統合失調症のケアマネジャー

人生の大半をメンタルヘルスに費やしてきた男性の経験談

統合失調症と付き合いながら働く4-2。

こんにちは。pepeneeです。前回では障碍者、特に発達障害を持つ児童たちのお話をしました。今日はその続きをしていきたいと思います。日中一時j支援を退職し、次は障碍者、障害児の外出や介助を助ける移動支援というサービスの登録ヘルパーになりました。この移動支援では、障害のある児童や障碍者とプールや水族館、映画等本人が一人では行けない場所に付き添うのが主なサービスです。基本的に一対一のマンツーマンでの支援なので、相手のペースに合わせて活動すればそんなに大変なお仕事ではないと思います。また、障害児(者)の好みに合わせて、日帰り温泉やカラオケ、事業所でビデオを見たり、プレイルームにてウォーターベッドで遊んだり、大きな公園でサイクリングに出かけたり、買い物巡りをしたり、とても楽しい仕事でした。

 

ちょうど、この児童の支援に関わる頃僕は自分を客観的に見つめる時間をよくとって

いました。そして、児童虐待や精神医学、統合失調症の本等、さまざまな知識を身につけていったのを覚えています。”なぜ、自分は統合失調症になってしまったのか。”そのテーマを中心に、過去、児童虐待を受けた人は脳の機能が健常者の機能よりかなり劣ることを本で知りました。

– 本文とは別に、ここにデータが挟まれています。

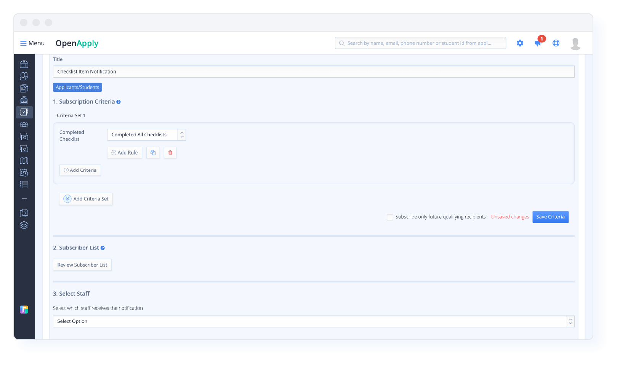The height and width of the screenshot is (377, 628).
Task: Open settings gear in top bar
Action: click(x=520, y=43)

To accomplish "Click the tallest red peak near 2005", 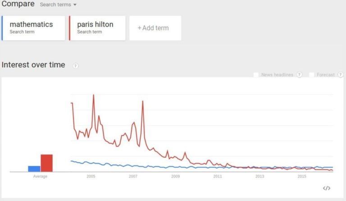I will (93, 95).
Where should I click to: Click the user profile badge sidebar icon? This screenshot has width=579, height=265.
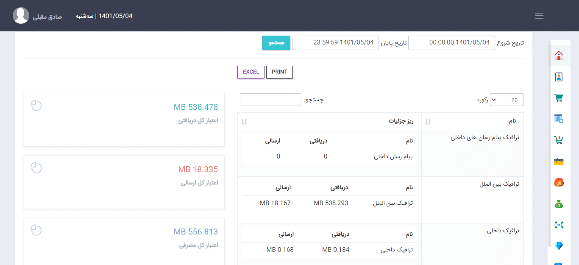(x=559, y=77)
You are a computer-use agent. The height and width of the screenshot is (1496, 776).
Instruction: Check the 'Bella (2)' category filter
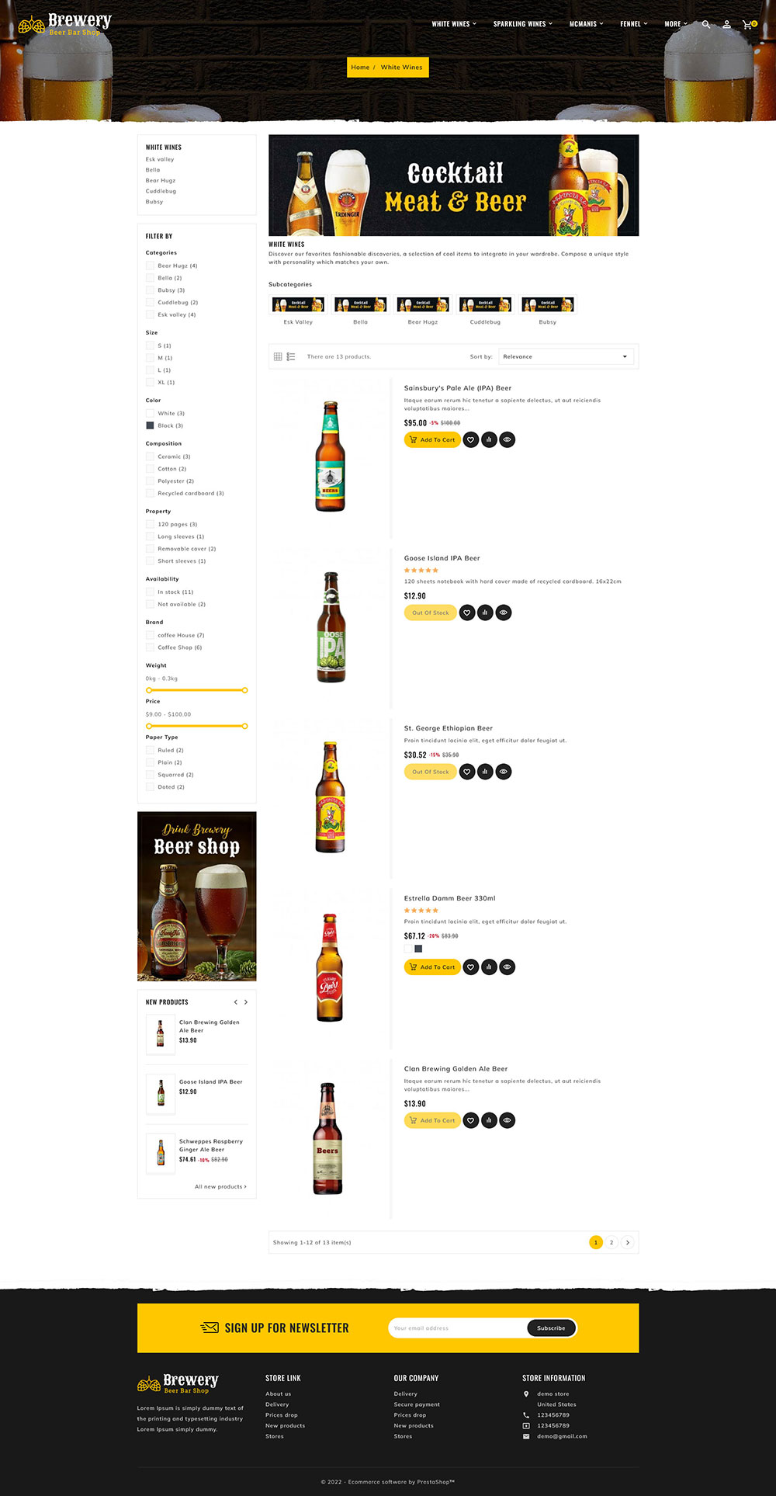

たしか、一番決定的になった本は”児童虐待による第四の発達障害”というタイトルだったと思います。家庭で十分な安心、安全を得られず、最も愛情を受けるべき両親から身体的暴力、暴言を受け続けると脳が委縮し、主に短期記憶を司るワーキングメモリーが障害されることが脳科学的にわかっているそうです。その他、自己抑制能力を司る前頭連合野が委縮したり、脳の様々な部位が委縮し、脳機能が著しく低下するそうです。当時、30代後半の僕はそのことに相当のショックを受けたのを覚えています。また、児童虐待の後遺症によって偏桃体のダメージも大きくちょっとしたことで不安感、恐怖感を感じやすく、少しのプレッシャーで頭が真っ白になることが多くなり、相手の話している内容が聞き取れなくなってしまうほど情緒の不安定が目立つことになります。

 

僕は、なるべくして統合失調症になったんだと、この時点で認めざるを得ない状態になりました。そして、衝動性、不注意等の発達障害に似た症状も過去に虐待を受けて育った人は持つ事が多いことも知ることになります。そして、その虐待等、環境要因によって脳機能の異常が出ている児童もこの登録ヘルパーをしていく中でたくさん出会いました。

 

敗北宣言をするには、あまりに残酷な事実でした。自らの統合失調症の改善と、目の前の発達障害等を持っている児童たちへの最良の支援は、自分が信頼でき、安心感を持てる存在になること、つまりセーフティベースに自らがなって、お互いの不遇な環境から少しづつ離脱していき、脳機能を回復していって脳を活性化するセロトニンドーパミンそして心の情緒の安定を作り出すオキシトシンの分泌を高めていくしか方法は無かったのです。

 

僕は、携わる児童たちはみんななにかしら両親に愛されておらず、障害があるがゆえにセーフティベースが不足していると感じる児童もたくさんいることを体験的に理解していきます。僕は、そんな不遇な環境の児童の為、そして、虐待から立ち直る自分自身の為に一人一人の障害児童たちにセーフティベースの提供を行っていきました。以前のブログでも紹介しましたが、セーフティベースの原則を守り抜いて児童のお世話にあたった訳です。①その児童のすべてを受け止め、安心感をもってもらう。②問題や感情のこじれが起きた時、問題を解決するスタンスで行動する。③信頼関係を構築し、この人は裏切ったり理不尽なことをしないと理解してもらう。④その安心感が芽生えてきたならそこから生まれる本人の自主的にやりたいことを社会的に許される範囲内であれば自由にやってもらい、主体性を伸ばす。⑤ダメなことはダメだと教える。・・・これらを受け持ちの児童全員に心がけてやっていきました。すると、児童たちはみるみる笑顔になっていき、わずか2年半程で自分のやりたいことを安心して取り組むようになり、発達が促されていきました。そして、僕自身も、情緒的安定が増し、少しのことでは不安感や恐怖感が出にくくなる体質になってきたのです。発達障害を持つ児童も、虐待の過去を持つ僕も、双方の脳機能が改善したのです。

 

このブログでは、精神疾患等に罹った方が幸せに生きるヒントを書いています。今後ともどうぞよろしくお願いします。